Para entender la tragedia migratoria de los niños en la frontera con Estados Unidos, la dimensión de la pifia de Trump y sus consecuencias, es preciso examinar las causas menos aparatosas, pero más significativas de este triste episodio. Desde mediados de abril, el gobierno de Trump empezó a aplicar su política de “cero tolerancia” en la frontera, a través de una serie de mecanismos ya descritos. En particular, el procurador general Sessions decidió encarcelar, y no solo detener, a toda aquella persona que entrara a Estados Unidos sin papeles, y que no fuera mexicana o canadiense, acusándolos de cometer un delito mayor –felony– en lugar de uno menor –misdemeanour–. Esto implicaba ser recluidos en una cárcel federal, no en un centro de detención, y por tanto ser separados de menores de edad que acompañaran a la persona encarcelada.

▶ **PARTES DEL EJERCICIO**
[a] Responde estas preguntas sobre el fragmento de los niños en la frontera, una en cada renglón:
(i) ¿Desde cuándo empezó el gobierno de Trump a aplicar su política de "cero tolerancia" en la frontera?
(ii) ¿Quién decidió encarcelar a toda persona que entrara a Estados Unidos sin papeles?
(iii) ¿En qué tipo de lugar quedaban recluidas esas personas, según el fragmento?
[b] Retoma el fragmento sobre los niños en la frontera justo después de su última oración y escribe un párrafo corto que lo continúe.

▶ **DATOS PROPORCIONADOS**
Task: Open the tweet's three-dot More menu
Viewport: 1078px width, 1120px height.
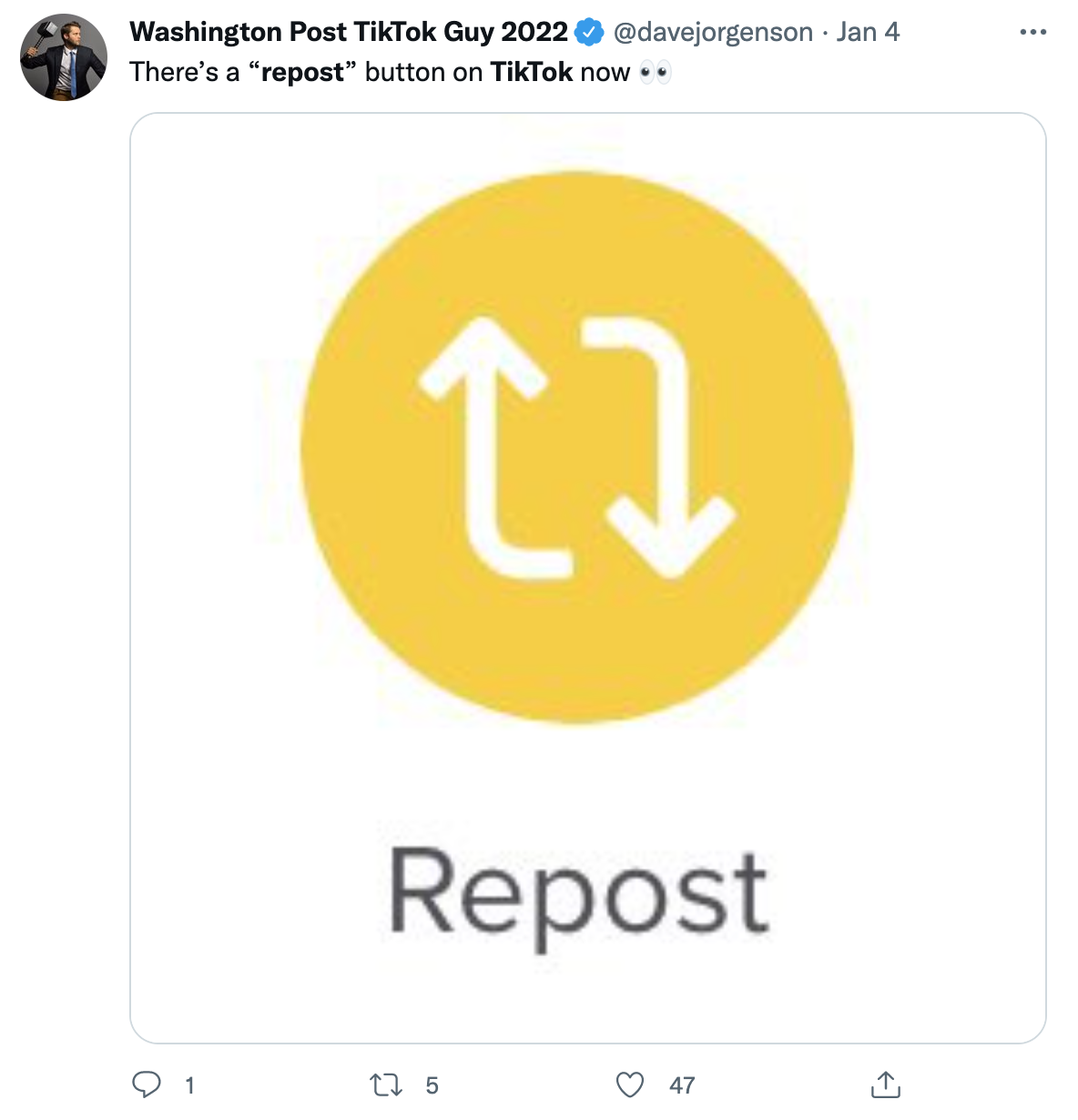Action: coord(1032,33)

▶ **RESPUESTAS POR PUNTO**
[a]
(i) Desde mediados de abril.
(ii) El procurador general Sessions.
(iii) En una cárcel federal, no en un centro de detención.

[b]
Lo importante, sin embargo, no radica en este hecho en sí mismo, por cruel y desalmado que resulte. La clave de la decisión se halla en el aumento vertiginoso del número de migrantes centroamericanos buscando entrar a Estados Unidos, muchos de ellos acompañados de menores, a partir del mes de febrero de este año. En 2017 las cifras descendieron, en buena medida por miedo a la idea del muro, y a las deportaciones inmediatas y masivas. De ahí el descenso de hasta en una tercera parte en febrero, enero, marzo y abril de 2017 en relación con 2016. Pero a partir de febrero de este año, el flujo migrante en general, y en particular centroamericano, medido por el número de aprehensiones en la frontera empezó a dispararse. En febrero el aumento fue de 50% en relación con 2017; en marzo, de más de 200%; en abril y en mayo, igual. De tal suerte que Trump se vio acorralado, de la misma manera que le sucedió a Barack Obama en julio de 2014.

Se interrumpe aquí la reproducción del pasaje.